Venhoff Nils, Niessen Lena, Kreuzaler Matthias, Rolink Antonius G, Hässler Fabian, Rizzi Marta, Voll Reinhard E, Thiel Jens
Department of Rheumatology and Clinical Immunology, University Medical Center Freiburg , Freiburg , Germany .
Autoimmunity. 2014 Sep;47(6):401-8. doi: 10.3109/08916934.2014.914174. Epub 2014 May 6.
While in patients with rheumatoid arthritis B-cell repopulation starts within 9 months after rituximab (RTX) therapy, a delayed B-cell repopulation was reported in some RTX-treated patients with ANCA-associated vasculitides (AAV). To date, the frequency of AAV patients with impaired peripheral B-cell regeneration and the mechanisms leading to the constricted regenerative capacity are unknown. We analyzed the B-cell repopulation kinetic in 37 AAV patients treated with RTX followed by maintenance immunosuppressants.
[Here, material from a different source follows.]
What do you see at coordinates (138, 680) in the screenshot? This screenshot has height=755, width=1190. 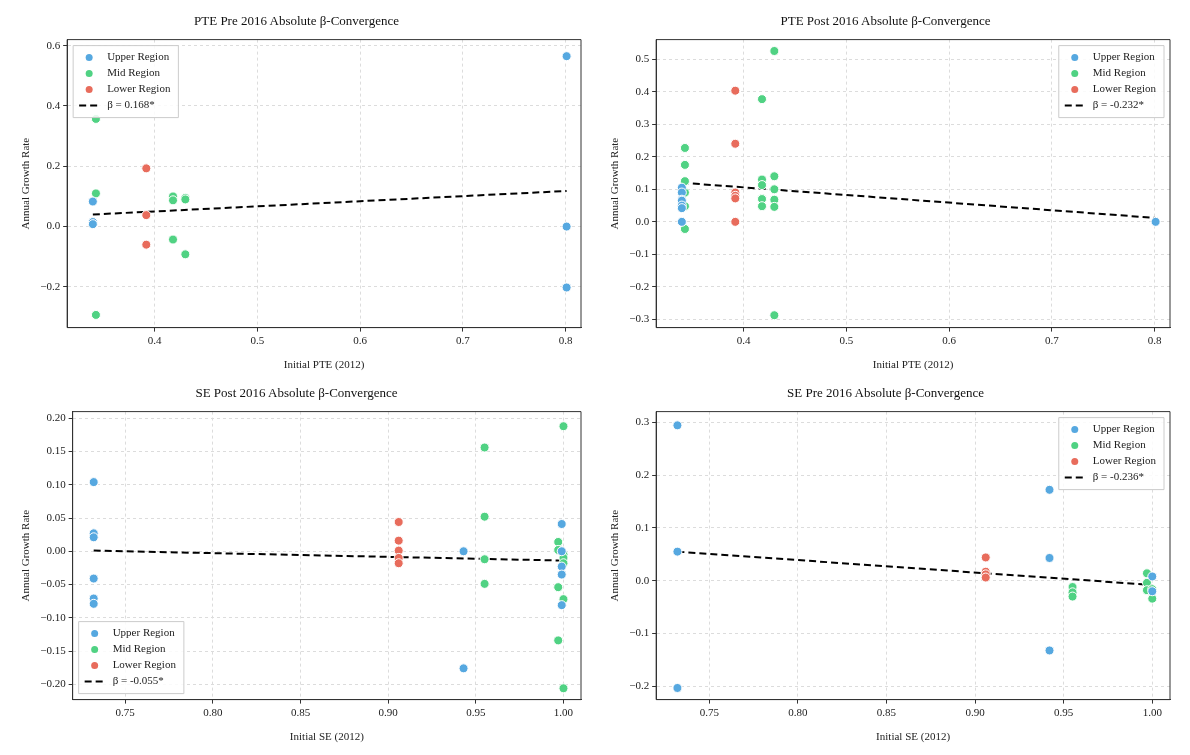 I see `legend-label: β = -0.055*` at bounding box center [138, 680].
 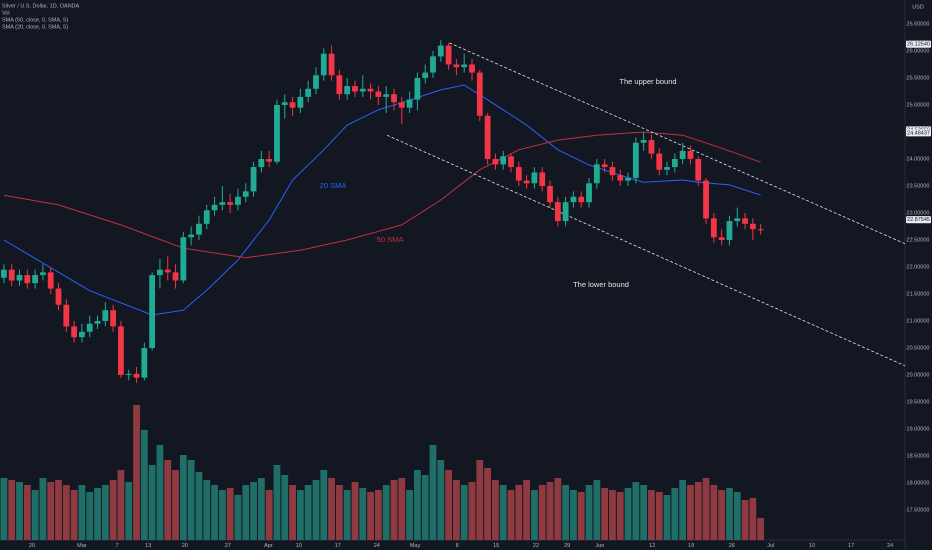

We report on serum concentrations of the B-cell-activating factor BAFF, immunoglobulins and B-cell subpopulations in patients that relapsed after RTX. B-cells were re-detectable in only one patient within 9 months after RTX. In 14 patients (41%), B-cell repopulation started later, after a mean observation time of 21 months. Only seven of these patients had detectable B-cells within the first year after RTX. Twenty patients (59%) had no B-cell reconstitution within the observation period. BAFF was increased in RTX-treated AAV patients compared to healthy controls and correlated inversely with peripheral B-cell numbers, IgG- and IgA concentrations. Immunoglobulin concentrations declined significantly after RTX and the IgG concentration correlated with B-cell numbers. Thirteen patients relapsed after RTX. Relapses occurred exclusively either after B-cell reconstitution had started or were accompanied by rising ANCA titres. In relapsed patients, the B-lymphocyte compartment consisted mainly of switched memory B-cells. Our data indicate that RTX treatment can induce secondary immunodeficiency in AAV, with hypogammaglobulinemia and long-lasting B-lymphopenia. Further studies are needed to define the pathophysiology of the impaired B-cell development in RTX-treated AAV patients.
在类风湿关节炎患者中,利妥昔单抗(RTX)治疗后9个月内B细胞开始重新增殖,但在一些接受RTX治疗的抗中性粒细胞胞浆抗体相关性血管炎(AAV)患者中,报告了B细胞重新增殖延迟的情况。迄今为止,外周B细胞再生受损的AAV患者的发生率以及导致再生能力受限的机制尚不清楚。我们分析了37例接受RTX治疗后再接受维持性免疫抑制剂治疗的AAV患者的B细胞重新增殖动力学。我们报告了RTX治疗后复发患者的B细胞激活因子BAFF、免疫球蛋白和B细胞亚群的血清浓度。RTX治疗后9个月内仅1例患者可重新检测到B细胞。14例患者(41%)B细胞重新增殖开始较晚,平均观察时间为21个月。其中只有7例患者在RTX治疗后的第一年内可检测到B细胞。20例患者(59%)在观察期内没有B细胞重建。与健康对照相比,RTX治疗的AAV患者BAFF升高,且与外周B细胞数量、IgG和IgA浓度呈负相关。RTX治疗后免疫球蛋白浓度显著下降,IgG浓度与B细胞数量相关。13例患者在RTX治疗后复发。复发仅发生在B细胞重新增殖开始后或伴有抗中性粒细胞胞浆抗体滴度升高。在复发患者中,B淋巴细胞区主要由转换记忆B细胞组成。我们的数据表明,RTX治疗可在AAV中诱导继发性免疫缺陷,伴有低丙种球蛋白血症和持久的B淋巴细胞减少。需要进一步研究来确定RTX治疗的AAV患者B细胞发育受损的病理生理学。